- _DATA FOR PROCESSING_
● ● ● ● ●

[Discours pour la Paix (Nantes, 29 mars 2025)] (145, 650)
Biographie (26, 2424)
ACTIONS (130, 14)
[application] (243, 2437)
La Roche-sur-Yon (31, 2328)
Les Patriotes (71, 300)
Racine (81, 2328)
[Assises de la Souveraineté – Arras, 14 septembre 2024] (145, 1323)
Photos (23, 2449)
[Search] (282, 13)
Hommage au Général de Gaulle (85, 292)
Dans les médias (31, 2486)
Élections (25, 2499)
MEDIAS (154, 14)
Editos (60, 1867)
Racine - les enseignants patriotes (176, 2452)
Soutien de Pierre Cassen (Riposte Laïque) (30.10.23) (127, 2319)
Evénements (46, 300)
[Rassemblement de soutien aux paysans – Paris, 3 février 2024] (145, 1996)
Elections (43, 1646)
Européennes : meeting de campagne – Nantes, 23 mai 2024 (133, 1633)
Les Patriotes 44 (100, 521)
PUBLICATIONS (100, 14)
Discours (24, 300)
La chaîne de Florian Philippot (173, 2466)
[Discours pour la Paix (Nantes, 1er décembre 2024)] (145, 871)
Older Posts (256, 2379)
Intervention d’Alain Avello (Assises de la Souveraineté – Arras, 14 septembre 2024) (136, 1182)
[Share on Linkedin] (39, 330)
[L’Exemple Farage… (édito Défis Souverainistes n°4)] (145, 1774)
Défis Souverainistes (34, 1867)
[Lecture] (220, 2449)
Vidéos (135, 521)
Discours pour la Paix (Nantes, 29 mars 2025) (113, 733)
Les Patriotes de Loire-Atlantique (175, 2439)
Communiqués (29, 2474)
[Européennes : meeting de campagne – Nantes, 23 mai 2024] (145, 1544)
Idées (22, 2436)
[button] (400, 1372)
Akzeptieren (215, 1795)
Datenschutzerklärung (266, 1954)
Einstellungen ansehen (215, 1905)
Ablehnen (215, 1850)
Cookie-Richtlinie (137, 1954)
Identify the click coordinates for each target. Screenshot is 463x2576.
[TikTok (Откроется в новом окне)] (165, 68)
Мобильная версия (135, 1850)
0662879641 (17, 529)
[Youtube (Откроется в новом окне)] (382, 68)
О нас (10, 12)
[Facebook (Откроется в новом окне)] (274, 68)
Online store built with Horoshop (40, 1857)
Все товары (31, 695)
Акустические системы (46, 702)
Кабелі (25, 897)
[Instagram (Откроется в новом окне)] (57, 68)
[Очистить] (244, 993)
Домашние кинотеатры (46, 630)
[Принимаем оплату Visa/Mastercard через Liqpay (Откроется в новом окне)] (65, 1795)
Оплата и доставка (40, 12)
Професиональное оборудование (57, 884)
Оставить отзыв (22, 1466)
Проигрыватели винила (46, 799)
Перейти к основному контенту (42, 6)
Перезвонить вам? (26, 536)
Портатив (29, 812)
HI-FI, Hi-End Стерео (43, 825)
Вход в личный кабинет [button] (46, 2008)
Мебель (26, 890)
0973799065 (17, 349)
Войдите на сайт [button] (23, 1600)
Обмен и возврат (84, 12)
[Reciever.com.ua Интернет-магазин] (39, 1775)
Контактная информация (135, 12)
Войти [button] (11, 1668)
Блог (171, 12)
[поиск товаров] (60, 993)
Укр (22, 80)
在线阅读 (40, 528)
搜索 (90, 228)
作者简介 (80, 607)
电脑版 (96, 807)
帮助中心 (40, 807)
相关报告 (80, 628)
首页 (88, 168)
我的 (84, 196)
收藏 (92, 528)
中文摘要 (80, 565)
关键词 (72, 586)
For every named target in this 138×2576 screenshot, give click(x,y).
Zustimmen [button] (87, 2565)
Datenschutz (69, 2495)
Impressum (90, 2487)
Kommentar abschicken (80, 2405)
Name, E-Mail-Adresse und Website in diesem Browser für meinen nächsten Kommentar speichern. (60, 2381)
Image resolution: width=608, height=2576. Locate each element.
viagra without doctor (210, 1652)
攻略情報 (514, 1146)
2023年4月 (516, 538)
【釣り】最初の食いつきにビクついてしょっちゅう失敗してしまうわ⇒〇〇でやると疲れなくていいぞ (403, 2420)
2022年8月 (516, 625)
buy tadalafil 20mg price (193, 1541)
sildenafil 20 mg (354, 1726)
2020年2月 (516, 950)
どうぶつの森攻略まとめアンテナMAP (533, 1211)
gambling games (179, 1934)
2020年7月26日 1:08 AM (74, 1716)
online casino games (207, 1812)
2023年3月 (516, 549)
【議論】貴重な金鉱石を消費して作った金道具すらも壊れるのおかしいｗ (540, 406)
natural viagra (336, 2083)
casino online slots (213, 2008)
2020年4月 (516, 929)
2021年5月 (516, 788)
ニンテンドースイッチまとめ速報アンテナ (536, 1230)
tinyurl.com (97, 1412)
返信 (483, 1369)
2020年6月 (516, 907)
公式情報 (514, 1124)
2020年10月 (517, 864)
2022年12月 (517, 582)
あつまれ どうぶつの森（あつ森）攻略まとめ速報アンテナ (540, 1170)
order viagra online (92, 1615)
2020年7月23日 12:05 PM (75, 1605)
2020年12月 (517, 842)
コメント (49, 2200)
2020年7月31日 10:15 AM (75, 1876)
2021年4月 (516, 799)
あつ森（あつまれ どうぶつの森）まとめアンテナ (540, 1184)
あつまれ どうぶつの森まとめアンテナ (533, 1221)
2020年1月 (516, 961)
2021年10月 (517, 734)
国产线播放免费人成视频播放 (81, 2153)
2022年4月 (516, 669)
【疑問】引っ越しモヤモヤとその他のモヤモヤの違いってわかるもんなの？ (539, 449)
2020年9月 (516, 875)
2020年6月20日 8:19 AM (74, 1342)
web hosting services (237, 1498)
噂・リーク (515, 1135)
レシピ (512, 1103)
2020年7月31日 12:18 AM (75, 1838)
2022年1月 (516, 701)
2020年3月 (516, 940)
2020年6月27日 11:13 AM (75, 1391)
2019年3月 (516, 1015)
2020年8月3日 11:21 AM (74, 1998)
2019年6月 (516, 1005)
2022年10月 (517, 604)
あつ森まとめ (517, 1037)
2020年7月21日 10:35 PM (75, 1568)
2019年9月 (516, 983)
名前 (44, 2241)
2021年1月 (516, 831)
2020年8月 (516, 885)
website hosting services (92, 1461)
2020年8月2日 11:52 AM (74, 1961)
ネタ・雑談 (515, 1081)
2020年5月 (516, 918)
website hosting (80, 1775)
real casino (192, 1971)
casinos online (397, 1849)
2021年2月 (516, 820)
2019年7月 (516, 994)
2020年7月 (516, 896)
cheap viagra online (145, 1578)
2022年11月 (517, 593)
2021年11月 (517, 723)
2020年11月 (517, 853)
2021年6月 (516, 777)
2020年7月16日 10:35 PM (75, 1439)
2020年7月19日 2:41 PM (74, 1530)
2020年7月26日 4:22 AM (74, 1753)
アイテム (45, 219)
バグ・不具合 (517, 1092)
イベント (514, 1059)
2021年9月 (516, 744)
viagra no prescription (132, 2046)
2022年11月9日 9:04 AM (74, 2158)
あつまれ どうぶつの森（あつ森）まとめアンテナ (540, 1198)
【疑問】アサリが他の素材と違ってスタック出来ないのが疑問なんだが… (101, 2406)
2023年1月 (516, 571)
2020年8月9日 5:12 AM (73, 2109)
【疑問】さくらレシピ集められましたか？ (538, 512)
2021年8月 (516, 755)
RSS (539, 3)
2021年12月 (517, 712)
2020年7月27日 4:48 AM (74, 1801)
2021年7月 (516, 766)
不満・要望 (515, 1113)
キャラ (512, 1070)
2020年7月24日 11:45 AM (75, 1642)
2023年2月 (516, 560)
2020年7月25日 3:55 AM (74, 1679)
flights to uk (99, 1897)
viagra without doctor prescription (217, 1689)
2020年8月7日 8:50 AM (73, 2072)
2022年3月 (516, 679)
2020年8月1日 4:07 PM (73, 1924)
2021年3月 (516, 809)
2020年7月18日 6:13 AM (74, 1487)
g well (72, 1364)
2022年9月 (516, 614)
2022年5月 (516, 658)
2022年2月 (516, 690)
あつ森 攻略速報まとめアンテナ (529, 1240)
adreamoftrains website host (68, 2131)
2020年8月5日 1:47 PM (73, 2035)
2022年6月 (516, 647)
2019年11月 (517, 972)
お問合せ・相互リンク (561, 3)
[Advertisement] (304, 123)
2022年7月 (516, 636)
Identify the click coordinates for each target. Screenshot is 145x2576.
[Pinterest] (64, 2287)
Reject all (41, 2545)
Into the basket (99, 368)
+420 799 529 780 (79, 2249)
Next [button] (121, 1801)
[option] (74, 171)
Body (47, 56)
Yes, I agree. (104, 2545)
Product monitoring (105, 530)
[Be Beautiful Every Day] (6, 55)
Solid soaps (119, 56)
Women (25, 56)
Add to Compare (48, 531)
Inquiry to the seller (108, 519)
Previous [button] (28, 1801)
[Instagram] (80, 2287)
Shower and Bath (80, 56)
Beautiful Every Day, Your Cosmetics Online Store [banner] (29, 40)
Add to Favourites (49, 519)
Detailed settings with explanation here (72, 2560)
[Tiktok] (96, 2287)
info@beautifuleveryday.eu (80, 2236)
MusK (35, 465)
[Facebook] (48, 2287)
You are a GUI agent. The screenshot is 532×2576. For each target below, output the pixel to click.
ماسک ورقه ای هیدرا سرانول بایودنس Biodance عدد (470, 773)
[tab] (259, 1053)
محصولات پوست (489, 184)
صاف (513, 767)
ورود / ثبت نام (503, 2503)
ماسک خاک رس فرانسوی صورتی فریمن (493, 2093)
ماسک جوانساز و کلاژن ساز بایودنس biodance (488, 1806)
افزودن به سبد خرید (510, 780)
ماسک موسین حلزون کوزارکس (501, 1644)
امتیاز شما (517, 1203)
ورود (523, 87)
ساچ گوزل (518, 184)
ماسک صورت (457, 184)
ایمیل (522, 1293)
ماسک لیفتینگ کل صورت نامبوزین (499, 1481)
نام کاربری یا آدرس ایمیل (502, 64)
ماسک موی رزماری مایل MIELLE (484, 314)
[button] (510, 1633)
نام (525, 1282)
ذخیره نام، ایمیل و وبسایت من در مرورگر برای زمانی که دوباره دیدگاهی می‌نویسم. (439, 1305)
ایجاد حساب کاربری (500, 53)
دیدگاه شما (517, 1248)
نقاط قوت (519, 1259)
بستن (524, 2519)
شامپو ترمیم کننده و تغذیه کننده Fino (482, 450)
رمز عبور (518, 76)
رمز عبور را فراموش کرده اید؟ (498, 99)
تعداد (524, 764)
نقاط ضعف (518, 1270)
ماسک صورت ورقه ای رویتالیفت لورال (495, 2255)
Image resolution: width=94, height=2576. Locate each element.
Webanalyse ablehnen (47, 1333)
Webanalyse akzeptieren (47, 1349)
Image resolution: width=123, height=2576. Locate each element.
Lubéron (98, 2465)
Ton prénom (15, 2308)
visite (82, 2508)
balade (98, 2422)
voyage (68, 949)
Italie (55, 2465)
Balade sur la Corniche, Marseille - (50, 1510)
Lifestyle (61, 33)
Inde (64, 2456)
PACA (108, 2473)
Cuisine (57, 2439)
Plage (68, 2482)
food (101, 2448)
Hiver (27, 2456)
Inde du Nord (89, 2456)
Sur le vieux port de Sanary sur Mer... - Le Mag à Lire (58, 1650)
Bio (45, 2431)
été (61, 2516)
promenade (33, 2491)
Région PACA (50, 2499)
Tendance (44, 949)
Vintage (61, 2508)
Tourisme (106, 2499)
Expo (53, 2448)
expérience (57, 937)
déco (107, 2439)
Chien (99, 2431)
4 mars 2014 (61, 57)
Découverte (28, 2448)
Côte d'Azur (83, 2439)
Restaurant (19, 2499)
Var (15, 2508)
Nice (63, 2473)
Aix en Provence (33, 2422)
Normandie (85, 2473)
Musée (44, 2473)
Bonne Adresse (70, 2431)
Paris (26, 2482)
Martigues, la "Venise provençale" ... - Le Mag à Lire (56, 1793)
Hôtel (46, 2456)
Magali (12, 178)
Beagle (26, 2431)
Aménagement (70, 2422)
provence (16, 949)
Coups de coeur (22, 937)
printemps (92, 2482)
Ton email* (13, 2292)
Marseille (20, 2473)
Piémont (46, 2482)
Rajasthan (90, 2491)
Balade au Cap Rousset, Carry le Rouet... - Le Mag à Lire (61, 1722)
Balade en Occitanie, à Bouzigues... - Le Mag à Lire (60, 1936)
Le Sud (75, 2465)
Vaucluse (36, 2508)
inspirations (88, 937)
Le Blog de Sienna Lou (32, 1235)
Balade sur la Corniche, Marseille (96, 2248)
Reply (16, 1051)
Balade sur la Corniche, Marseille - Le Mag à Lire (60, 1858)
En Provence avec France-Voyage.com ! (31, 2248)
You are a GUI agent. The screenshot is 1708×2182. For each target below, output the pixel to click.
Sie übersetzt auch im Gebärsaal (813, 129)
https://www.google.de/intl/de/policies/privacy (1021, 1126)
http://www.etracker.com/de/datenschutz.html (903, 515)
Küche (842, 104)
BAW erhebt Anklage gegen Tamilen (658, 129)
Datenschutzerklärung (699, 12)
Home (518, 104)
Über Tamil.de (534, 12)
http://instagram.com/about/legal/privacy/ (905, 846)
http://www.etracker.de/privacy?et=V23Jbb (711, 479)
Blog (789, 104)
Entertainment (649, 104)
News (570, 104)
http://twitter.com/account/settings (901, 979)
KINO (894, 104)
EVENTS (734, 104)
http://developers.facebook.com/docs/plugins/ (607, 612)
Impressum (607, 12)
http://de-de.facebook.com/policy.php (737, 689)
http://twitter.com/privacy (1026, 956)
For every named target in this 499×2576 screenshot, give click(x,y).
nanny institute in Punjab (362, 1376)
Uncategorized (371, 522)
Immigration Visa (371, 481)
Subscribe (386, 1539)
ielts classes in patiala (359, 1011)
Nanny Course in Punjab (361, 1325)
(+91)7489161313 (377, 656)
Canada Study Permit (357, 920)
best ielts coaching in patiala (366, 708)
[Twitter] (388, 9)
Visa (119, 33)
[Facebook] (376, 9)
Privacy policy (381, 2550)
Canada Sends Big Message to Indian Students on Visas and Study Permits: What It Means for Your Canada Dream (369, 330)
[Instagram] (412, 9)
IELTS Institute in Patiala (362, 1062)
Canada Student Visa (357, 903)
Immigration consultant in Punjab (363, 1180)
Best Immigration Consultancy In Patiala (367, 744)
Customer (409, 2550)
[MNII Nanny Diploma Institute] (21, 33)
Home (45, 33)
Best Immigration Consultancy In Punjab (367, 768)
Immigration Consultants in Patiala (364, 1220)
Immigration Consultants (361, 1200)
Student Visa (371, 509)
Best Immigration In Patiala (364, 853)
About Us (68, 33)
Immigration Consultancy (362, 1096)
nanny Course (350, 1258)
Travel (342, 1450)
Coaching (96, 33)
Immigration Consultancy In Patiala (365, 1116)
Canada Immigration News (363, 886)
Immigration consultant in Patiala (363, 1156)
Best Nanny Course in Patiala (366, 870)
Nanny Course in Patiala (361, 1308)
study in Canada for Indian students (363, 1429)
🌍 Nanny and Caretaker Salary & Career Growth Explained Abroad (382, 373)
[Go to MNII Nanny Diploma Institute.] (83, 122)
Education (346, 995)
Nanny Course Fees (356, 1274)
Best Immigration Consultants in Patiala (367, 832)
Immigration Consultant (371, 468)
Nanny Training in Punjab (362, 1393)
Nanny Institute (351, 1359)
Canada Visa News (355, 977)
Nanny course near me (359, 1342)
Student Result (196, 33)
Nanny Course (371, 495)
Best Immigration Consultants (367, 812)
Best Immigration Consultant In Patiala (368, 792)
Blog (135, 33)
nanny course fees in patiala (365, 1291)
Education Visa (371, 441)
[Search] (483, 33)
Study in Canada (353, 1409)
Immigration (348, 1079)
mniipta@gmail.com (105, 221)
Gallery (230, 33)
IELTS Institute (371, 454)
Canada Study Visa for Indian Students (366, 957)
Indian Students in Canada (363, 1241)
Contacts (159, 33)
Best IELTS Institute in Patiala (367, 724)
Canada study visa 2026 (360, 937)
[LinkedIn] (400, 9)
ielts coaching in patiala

● ● ● ● ●

- _TASK BRIEF_
Within the material above, extract exactly the lines that start at the line containing "Blog (789, 104)" and stop after the line containing "For every named target in this 499×2576", and only those.

- _RESPONSE AREA_
Blog (789, 104)
Entertainment (649, 104)
News (570, 104)
http://twitter.com/account/settings (901, 979)
KINO (894, 104)
EVENTS (734, 104)
http://developers.facebook.com/docs/plugins/ (607, 612)
Impressum (607, 12)
http://de-de.facebook.com/policy.php (737, 689)
http://twitter.com/privacy (1026, 956)
For every named target in this 499×2576 screenshot, give click(x,y).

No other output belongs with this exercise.